- [LISTED RECORDS]:
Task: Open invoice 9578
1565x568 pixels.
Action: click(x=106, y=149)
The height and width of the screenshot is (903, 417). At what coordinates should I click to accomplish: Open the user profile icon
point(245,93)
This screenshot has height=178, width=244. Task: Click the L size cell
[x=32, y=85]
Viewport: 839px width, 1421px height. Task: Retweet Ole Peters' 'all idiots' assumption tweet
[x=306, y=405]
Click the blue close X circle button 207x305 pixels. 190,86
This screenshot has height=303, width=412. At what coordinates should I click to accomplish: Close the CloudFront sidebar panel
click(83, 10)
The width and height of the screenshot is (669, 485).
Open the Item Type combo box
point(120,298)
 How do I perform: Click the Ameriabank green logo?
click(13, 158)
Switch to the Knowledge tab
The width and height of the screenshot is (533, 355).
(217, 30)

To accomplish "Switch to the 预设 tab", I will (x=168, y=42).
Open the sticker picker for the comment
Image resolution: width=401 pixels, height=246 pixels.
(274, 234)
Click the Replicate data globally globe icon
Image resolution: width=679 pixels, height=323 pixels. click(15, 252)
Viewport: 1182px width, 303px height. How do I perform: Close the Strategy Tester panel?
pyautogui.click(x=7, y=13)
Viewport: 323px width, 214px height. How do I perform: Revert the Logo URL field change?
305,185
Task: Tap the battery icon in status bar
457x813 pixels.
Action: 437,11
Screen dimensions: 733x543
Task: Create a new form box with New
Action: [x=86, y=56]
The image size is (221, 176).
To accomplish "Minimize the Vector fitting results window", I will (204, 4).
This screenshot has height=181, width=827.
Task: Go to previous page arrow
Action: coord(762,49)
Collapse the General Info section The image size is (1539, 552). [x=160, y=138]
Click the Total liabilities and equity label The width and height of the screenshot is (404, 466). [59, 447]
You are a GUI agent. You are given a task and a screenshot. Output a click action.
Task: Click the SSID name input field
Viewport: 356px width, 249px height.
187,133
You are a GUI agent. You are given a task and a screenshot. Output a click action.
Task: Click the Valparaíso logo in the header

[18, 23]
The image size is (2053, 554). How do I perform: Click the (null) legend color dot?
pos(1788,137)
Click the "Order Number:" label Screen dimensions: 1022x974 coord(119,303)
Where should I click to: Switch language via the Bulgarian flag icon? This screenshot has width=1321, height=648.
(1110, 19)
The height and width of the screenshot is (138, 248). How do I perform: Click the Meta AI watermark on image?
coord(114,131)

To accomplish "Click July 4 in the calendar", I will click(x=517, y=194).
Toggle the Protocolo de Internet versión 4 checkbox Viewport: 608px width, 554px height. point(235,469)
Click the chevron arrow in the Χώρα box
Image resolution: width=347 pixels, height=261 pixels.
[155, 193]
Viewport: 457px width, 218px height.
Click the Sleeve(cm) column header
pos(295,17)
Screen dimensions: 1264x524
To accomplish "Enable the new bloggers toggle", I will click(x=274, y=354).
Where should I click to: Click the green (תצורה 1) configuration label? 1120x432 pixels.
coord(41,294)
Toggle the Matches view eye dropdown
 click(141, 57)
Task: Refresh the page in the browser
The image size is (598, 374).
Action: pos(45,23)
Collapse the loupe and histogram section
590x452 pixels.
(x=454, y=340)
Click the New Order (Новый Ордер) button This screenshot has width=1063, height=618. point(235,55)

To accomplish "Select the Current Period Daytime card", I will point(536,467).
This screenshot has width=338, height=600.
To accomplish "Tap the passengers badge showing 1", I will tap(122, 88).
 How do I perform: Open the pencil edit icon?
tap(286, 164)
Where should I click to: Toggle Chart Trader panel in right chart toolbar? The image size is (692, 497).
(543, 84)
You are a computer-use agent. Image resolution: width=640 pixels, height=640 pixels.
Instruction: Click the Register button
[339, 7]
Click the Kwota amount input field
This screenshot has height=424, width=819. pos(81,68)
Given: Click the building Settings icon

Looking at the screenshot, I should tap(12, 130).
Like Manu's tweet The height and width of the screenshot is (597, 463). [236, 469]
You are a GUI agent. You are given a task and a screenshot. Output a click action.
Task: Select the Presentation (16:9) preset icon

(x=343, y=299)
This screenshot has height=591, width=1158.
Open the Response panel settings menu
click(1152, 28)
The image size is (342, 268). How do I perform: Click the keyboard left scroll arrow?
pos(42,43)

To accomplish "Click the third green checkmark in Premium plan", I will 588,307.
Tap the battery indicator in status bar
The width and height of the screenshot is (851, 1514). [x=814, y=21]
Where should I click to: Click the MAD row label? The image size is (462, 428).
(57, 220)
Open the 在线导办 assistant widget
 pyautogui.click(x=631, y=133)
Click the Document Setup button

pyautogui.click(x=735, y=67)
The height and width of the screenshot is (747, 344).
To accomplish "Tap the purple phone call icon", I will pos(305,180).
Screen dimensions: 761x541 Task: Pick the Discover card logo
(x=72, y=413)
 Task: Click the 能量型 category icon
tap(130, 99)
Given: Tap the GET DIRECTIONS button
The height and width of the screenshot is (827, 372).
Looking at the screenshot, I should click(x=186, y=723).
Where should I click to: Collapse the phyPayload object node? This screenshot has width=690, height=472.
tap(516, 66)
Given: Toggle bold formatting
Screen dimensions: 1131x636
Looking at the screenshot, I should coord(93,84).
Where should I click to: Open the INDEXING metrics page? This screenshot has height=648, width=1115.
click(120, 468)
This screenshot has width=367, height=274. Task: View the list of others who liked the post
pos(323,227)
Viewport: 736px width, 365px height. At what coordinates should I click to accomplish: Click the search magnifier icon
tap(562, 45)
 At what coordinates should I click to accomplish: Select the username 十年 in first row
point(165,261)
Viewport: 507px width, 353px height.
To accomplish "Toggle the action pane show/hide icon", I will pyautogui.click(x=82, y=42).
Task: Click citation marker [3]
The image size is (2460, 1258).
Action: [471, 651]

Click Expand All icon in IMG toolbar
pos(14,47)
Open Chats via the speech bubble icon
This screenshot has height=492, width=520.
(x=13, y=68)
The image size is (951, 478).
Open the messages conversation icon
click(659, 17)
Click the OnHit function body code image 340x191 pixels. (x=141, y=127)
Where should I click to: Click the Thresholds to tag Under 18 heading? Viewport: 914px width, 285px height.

- [ASSIGNMENT]: In your answer, include only the lines above starting at the line that holds "Click Expand All icon in IMG toolbar" and ending at the line that holds "Click the OnHit", copied exactly.

- [ANSWER TO THIS TASK]:
Click Expand All icon in IMG toolbar
pos(14,47)
Open Chats via the speech bubble icon
This screenshot has height=492, width=520.
(x=13, y=68)
The image size is (951, 478).
Open the messages conversation icon
click(659, 17)
Click the OnHit function body code image 340x191 pixels. (x=141, y=127)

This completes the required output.